Monday, April 23, 2007

Is Google Enabling Cultural Genocide?

The Cult of the Dead Cow's Oxblood Ruffin has posted an article on how Google is enabling "cultural genocide" in Tibet. He argues that Google is using its filtering algorithms, not only to censor parts of the Internet for all Chinese users, but also specifically to filter out traces of the Tibetan history and culture.

This appears to be a strategy of drawing public outrage against Google - as much against the company's censorship filters as for a call to support the plight of the Tibetan people. The scrutinizing eye might perceive that after the initial criticism directed at Google after it agreed to censor search results for Chinese users had subsided without much effect, opponents are now seeking to frame the issue in a way that will overcome public apathy. In other words, simply arguing that Google censors Internet speech hasn't seemed to work, so now opponents are pointing to, not censorship, but genocide as the issue.

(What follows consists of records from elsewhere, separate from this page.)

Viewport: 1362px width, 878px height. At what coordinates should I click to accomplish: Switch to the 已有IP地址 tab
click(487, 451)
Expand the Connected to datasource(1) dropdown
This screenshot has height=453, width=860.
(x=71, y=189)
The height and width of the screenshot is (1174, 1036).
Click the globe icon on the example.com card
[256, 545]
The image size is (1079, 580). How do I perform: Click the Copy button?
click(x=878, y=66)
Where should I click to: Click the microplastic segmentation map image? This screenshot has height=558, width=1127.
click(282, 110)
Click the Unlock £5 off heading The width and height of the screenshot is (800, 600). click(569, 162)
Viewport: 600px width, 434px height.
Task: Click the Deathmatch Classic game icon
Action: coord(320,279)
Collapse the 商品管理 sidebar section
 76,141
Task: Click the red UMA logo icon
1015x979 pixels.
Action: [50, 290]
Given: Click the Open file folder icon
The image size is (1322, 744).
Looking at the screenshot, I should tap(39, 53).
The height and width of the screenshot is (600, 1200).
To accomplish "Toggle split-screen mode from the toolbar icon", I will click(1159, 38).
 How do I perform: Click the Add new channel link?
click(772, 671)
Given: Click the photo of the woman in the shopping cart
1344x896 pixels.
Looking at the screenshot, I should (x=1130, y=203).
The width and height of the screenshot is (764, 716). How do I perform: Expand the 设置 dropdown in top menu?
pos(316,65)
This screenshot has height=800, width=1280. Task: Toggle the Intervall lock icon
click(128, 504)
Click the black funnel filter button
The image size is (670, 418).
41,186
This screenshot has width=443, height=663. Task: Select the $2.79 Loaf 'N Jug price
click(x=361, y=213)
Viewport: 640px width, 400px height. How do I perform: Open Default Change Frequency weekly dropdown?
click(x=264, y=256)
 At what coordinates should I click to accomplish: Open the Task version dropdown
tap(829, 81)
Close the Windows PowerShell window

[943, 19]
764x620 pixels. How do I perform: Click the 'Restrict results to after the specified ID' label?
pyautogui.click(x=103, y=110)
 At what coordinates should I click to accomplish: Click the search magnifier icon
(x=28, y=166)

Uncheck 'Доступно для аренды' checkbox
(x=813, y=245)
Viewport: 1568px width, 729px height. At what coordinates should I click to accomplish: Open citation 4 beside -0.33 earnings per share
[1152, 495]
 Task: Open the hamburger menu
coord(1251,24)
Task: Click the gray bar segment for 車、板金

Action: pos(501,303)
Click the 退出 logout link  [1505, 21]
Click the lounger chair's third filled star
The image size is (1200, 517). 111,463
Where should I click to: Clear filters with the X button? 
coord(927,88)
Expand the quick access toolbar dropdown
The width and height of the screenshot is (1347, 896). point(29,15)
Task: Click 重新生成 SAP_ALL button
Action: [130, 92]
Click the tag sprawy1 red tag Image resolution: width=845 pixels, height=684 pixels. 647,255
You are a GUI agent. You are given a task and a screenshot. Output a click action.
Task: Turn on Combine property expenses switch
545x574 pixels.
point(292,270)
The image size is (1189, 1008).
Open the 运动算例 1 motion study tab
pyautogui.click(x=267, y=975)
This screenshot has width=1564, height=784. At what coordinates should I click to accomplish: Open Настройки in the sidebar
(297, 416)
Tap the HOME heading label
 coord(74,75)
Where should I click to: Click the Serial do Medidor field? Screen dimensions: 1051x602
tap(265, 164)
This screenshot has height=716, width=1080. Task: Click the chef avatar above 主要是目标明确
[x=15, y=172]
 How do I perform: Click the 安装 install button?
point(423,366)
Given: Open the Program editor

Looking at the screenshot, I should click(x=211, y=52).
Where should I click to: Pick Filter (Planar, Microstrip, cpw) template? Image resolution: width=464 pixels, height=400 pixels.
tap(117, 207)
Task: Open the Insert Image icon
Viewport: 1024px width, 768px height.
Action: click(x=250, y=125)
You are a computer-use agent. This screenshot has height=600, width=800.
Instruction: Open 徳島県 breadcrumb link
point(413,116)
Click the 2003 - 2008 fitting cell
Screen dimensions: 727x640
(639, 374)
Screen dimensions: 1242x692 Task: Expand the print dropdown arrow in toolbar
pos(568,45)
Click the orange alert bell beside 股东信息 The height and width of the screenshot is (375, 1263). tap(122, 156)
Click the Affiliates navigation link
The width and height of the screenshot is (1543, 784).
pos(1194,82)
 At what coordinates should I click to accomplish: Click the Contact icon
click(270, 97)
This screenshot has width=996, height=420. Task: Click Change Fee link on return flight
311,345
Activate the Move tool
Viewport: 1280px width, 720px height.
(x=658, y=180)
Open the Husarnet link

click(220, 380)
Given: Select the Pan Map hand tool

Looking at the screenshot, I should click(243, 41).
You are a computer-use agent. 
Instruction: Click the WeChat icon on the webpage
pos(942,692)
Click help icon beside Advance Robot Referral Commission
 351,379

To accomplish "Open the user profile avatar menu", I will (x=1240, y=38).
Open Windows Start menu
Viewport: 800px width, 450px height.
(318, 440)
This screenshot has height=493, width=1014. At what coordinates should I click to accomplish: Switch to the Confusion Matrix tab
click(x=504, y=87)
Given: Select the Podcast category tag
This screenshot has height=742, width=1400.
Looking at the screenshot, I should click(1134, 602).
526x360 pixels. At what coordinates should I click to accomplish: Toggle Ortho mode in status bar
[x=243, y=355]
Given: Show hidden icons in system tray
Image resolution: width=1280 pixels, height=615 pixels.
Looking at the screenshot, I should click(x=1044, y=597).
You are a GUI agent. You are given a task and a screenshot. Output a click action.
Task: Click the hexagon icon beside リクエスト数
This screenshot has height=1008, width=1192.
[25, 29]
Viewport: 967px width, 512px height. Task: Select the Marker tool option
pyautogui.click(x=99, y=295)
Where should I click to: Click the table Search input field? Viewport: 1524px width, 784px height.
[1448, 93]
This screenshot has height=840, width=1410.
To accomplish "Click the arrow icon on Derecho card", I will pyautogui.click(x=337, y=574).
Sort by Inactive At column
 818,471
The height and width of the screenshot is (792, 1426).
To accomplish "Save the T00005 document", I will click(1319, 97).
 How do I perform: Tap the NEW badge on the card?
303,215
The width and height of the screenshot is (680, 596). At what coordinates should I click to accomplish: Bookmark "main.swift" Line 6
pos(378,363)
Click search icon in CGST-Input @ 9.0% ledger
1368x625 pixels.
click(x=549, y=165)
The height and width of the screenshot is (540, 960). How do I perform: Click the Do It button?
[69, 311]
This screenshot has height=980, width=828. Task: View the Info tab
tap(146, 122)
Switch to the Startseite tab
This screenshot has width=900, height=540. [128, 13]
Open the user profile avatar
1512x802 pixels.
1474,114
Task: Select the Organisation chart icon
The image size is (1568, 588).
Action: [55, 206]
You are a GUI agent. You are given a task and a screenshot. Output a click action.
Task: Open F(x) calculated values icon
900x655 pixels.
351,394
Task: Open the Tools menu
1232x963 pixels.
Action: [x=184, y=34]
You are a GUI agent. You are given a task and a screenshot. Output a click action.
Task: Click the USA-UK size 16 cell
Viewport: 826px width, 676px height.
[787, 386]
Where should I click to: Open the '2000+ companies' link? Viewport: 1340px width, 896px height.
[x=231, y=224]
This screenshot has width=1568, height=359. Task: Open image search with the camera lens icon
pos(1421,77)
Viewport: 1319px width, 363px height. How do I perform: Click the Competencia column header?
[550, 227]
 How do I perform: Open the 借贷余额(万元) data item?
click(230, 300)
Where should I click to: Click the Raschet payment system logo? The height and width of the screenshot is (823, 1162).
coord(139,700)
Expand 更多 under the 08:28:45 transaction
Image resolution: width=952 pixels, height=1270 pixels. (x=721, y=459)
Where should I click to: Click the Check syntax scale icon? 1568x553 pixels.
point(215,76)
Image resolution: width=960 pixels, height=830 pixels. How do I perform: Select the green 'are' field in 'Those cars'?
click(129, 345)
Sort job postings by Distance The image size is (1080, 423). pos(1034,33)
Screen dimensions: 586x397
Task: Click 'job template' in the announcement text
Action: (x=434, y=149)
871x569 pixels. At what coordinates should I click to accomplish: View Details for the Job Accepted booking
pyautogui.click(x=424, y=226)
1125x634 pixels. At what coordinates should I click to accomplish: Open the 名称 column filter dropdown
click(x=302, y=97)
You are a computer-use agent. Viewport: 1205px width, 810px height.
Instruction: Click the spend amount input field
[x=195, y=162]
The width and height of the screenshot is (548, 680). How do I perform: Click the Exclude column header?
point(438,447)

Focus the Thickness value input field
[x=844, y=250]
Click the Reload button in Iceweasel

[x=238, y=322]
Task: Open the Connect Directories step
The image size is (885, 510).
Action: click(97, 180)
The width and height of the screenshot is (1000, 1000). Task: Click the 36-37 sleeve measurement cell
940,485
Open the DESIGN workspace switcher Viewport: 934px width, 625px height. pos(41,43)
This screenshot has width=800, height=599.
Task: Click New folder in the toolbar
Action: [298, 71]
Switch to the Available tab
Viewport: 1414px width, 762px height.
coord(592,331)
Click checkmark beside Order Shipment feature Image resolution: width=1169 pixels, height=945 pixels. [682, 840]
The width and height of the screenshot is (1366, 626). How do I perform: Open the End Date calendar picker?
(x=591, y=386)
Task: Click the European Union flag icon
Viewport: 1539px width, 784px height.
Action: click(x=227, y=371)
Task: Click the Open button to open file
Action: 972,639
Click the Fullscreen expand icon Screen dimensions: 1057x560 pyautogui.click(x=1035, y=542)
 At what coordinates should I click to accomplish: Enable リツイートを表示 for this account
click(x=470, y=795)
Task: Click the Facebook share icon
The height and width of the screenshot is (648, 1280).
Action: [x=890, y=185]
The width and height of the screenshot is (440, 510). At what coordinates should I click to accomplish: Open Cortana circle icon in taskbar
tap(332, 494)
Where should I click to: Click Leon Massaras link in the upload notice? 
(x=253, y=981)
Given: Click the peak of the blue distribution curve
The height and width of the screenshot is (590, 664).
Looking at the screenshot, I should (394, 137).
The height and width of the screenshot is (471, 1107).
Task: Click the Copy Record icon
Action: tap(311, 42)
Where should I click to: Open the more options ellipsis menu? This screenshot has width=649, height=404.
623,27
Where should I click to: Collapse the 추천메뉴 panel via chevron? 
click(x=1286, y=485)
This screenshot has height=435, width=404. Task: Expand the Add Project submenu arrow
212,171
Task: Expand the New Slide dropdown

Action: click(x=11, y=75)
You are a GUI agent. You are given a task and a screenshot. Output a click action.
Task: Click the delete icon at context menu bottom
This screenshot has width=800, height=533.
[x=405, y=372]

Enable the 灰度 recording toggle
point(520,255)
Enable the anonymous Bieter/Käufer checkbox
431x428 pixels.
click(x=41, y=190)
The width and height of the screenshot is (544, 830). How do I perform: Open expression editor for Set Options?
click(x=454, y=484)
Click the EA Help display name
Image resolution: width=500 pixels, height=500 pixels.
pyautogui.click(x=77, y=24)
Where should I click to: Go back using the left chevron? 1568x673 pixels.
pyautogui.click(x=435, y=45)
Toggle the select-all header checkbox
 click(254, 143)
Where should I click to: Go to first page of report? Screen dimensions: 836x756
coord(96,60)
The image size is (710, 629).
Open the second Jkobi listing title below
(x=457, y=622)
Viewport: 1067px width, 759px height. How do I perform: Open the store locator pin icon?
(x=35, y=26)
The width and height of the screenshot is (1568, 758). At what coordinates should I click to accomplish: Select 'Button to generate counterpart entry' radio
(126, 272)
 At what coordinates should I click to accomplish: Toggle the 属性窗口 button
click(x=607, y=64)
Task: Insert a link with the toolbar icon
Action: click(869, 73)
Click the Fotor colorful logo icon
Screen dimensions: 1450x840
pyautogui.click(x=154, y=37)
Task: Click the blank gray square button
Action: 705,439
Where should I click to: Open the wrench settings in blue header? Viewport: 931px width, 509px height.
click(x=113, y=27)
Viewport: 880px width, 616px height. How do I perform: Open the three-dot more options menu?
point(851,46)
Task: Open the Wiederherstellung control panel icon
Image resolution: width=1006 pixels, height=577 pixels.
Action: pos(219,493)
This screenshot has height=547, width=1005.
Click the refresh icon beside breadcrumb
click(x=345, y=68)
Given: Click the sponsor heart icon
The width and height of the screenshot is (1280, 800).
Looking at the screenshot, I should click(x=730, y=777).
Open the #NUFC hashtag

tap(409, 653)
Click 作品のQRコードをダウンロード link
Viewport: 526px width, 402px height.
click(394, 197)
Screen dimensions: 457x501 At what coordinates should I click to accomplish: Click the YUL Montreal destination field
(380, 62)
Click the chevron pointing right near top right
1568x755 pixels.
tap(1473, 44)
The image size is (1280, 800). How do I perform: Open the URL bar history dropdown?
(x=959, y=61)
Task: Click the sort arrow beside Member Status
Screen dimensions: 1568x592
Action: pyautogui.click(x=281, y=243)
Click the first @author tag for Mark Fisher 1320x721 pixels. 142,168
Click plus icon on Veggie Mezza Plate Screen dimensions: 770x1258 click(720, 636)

How can we define corporate responsibility in this case? Ruffin is correct that Google's "when in Rome" argument is hardly a moral stance, and the company ought to do what is clearly right. However, the cultural genocide of Tibet is certainly not caused - and possibly not even exacerbated - by Google. One could even reasonably argue that Google does more to support Tibet than it does to damage its cause, as the search giant helps proliferate pro-Tibet messages throughout the rest of the world on a scale of distribution which has never before been seen.

Of course Google should follow Spike Lee's advice and do the right thing. But if Google was the biggest problem facing the Tibetan people, then they wouldn't be nearly so bad off.